BRIEF: Each record needs to be echoed exactly; can you do that?
═════ RECORDS PROVIDED
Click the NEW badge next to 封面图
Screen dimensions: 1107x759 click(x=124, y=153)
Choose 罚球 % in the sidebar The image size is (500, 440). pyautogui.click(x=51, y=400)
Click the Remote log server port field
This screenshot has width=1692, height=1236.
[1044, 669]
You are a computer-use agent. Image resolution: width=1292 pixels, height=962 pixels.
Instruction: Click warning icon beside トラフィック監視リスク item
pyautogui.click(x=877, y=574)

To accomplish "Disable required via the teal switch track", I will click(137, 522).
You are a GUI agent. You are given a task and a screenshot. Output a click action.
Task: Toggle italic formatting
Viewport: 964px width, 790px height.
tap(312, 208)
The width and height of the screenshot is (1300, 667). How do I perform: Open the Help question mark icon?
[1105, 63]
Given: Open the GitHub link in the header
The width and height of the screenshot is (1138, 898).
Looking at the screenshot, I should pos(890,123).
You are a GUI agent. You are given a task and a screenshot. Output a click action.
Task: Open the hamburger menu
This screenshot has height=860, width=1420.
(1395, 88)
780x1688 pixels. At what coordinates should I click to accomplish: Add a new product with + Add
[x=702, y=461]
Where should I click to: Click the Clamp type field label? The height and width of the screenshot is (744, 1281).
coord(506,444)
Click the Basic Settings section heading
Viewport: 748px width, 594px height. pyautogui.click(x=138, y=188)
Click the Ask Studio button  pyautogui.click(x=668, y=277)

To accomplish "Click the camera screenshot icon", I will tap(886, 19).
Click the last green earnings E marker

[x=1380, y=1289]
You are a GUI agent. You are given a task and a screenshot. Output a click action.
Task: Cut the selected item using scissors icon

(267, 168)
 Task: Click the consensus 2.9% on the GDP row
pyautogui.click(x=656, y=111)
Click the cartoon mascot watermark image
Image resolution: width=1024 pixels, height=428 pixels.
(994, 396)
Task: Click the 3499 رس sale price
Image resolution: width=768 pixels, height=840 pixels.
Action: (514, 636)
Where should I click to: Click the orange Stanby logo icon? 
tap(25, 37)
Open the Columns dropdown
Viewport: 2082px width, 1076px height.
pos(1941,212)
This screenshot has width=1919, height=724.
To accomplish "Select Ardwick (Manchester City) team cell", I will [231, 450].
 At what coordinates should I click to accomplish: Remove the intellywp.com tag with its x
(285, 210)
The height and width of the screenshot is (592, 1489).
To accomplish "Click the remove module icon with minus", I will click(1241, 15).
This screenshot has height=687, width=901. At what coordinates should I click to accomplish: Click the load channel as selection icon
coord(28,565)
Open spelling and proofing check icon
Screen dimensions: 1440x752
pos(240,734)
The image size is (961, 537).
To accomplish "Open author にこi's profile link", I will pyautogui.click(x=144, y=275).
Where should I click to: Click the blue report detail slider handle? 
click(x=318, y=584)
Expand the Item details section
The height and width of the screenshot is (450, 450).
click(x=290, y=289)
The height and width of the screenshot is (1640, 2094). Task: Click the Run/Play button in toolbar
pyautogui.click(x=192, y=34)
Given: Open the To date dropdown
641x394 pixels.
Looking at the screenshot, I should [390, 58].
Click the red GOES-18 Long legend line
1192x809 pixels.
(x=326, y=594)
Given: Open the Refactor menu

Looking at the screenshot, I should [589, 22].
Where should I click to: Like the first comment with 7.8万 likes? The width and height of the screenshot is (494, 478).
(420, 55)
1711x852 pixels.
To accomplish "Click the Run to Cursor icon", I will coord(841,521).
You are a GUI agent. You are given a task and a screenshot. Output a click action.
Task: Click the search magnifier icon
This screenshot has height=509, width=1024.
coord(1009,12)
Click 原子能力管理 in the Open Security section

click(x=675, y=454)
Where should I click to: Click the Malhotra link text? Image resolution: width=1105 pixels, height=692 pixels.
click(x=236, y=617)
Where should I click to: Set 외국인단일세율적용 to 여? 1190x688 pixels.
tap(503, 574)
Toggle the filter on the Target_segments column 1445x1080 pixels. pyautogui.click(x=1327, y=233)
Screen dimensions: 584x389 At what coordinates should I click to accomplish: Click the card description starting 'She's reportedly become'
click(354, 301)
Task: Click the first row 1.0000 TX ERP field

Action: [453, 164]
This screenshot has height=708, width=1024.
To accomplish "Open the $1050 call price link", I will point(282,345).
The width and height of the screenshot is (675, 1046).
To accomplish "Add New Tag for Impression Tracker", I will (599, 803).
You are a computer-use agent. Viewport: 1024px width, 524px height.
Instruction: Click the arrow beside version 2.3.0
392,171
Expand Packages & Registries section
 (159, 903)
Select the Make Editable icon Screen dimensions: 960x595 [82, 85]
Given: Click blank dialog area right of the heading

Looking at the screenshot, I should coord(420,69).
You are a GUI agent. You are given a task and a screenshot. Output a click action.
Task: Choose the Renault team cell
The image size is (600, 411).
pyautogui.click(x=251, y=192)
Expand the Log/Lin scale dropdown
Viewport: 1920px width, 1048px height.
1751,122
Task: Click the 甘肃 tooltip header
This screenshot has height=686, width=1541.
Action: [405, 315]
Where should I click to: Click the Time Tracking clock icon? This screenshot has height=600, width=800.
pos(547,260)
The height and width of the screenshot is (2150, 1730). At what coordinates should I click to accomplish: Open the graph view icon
══════════
EXERCISE OUTPUT:
Click the NEW badge next to 封面图
Screen dimensions: 1107x759 click(x=124, y=153)
Choose 罚球 % in the sidebar The image size is (500, 440). pyautogui.click(x=51, y=400)
Click the Remote log server port field
This screenshot has width=1692, height=1236.
[1044, 669]
You are a computer-use agent. Image resolution: width=1292 pixels, height=962 pixels.
Instruction: Click warning icon beside トラフィック監視リスク item
pyautogui.click(x=877, y=574)

To accomplish "Disable required via the teal switch track", I will click(137, 522).
You are a GUI agent. You are given a task and a screenshot. Output a click action.
Task: Toggle italic formatting
Viewport: 964px width, 790px height.
tap(312, 208)
The width and height of the screenshot is (1300, 667). How do I perform: Open the Help question mark icon?
[1105, 63]
Given: Open the GitHub link in the header
The width and height of the screenshot is (1138, 898).
Looking at the screenshot, I should pos(890,123).
You are a GUI agent. You are given a task and a screenshot. Output a click action.
Task: Open the hamburger menu
This screenshot has height=860, width=1420.
(1395, 88)
780x1688 pixels. At what coordinates should I click to accomplish: Add a new product with + Add
[x=702, y=461]
Where should I click to: Click the Clamp type field label? The height and width of the screenshot is (744, 1281).
coord(506,444)
Click the Basic Settings section heading
Viewport: 748px width, 594px height. pyautogui.click(x=138, y=188)
Click the Ask Studio button  pyautogui.click(x=668, y=277)

To accomplish "Click the camera screenshot icon", I will tap(886, 19).
Click the last green earnings E marker

[x=1380, y=1289]
You are a GUI agent. You are given a task and a screenshot. Output a click action.
Task: Cut the selected item using scissors icon

(267, 168)
 Task: Click the consensus 2.9% on the GDP row
pyautogui.click(x=656, y=111)
Click the cartoon mascot watermark image
Image resolution: width=1024 pixels, height=428 pixels.
(994, 396)
Task: Click the 3499 رس sale price
Image resolution: width=768 pixels, height=840 pixels.
Action: (514, 636)
Where should I click to: Click the orange Stanby logo icon? 
tap(25, 37)
Open the Columns dropdown
Viewport: 2082px width, 1076px height.
pos(1941,212)
This screenshot has width=1919, height=724.
To accomplish "Select Ardwick (Manchester City) team cell", I will [231, 450].
 At what coordinates should I click to accomplish: Remove the intellywp.com tag with its x
(285, 210)
The height and width of the screenshot is (592, 1489).
To accomplish "Click the remove module icon with minus", I will click(1241, 15).
This screenshot has height=687, width=901. At what coordinates should I click to accomplish: Click the load channel as selection icon
coord(28,565)
Open spelling and proofing check icon
Screen dimensions: 1440x752
pos(240,734)
The image size is (961, 537).
To accomplish "Open author にこi's profile link", I will pyautogui.click(x=144, y=275).
Where should I click to: Click the blue report detail slider handle? 
click(x=318, y=584)
Expand the Item details section
The height and width of the screenshot is (450, 450).
click(x=290, y=289)
The height and width of the screenshot is (1640, 2094). Task: Click the Run/Play button in toolbar
pyautogui.click(x=192, y=34)
Given: Open the To date dropdown
641x394 pixels.
Looking at the screenshot, I should [390, 58].
Click the red GOES-18 Long legend line
1192x809 pixels.
(x=326, y=594)
Given: Open the Refactor menu

Looking at the screenshot, I should [589, 22].
Where should I click to: Like the first comment with 7.8万 likes? The width and height of the screenshot is (494, 478).
(420, 55)
1711x852 pixels.
To accomplish "Click the Run to Cursor icon", I will coord(841,521).
You are a GUI agent. You are given a task and a screenshot. Output a click action.
Task: Click the search magnifier icon
This screenshot has height=509, width=1024.
coord(1009,12)
Click 原子能力管理 in the Open Security section

click(x=675, y=454)
Where should I click to: Click the Malhotra link text? Image resolution: width=1105 pixels, height=692 pixels.
click(x=236, y=617)
Where should I click to: Set 외국인단일세율적용 to 여? 1190x688 pixels.
tap(503, 574)
Toggle the filter on the Target_segments column 1445x1080 pixels. pyautogui.click(x=1327, y=233)
Screen dimensions: 584x389 At what coordinates should I click to accomplish: Click the card description starting 'She's reportedly become'
click(354, 301)
Task: Click the first row 1.0000 TX ERP field

Action: [453, 164]
This screenshot has height=708, width=1024.
To accomplish "Open the $1050 call price link", I will point(282,345).
The width and height of the screenshot is (675, 1046).
To accomplish "Add New Tag for Impression Tracker", I will (599, 803).
You are a computer-use agent. Viewport: 1024px width, 524px height.
Instruction: Click the arrow beside version 2.3.0
392,171
Expand Packages & Registries section
 (159, 903)
Select the Make Editable icon Screen dimensions: 960x595 [82, 85]
Given: Click blank dialog area right of the heading

Looking at the screenshot, I should coord(420,69).
You are a GUI agent. You are given a task and a screenshot. Output a click action.
Task: Choose the Renault team cell
The image size is (600, 411).
pyautogui.click(x=251, y=192)
Expand the Log/Lin scale dropdown
Viewport: 1920px width, 1048px height.
1751,122
Task: Click the 甘肃 tooltip header
This screenshot has height=686, width=1541.
Action: [405, 315]
Where should I click to: Click the Time Tracking clock icon? This screenshot has height=600, width=800.
pos(547,260)
The height and width of the screenshot is (2150, 1730). At what coordinates should I click to accomplish: Open the graph view icon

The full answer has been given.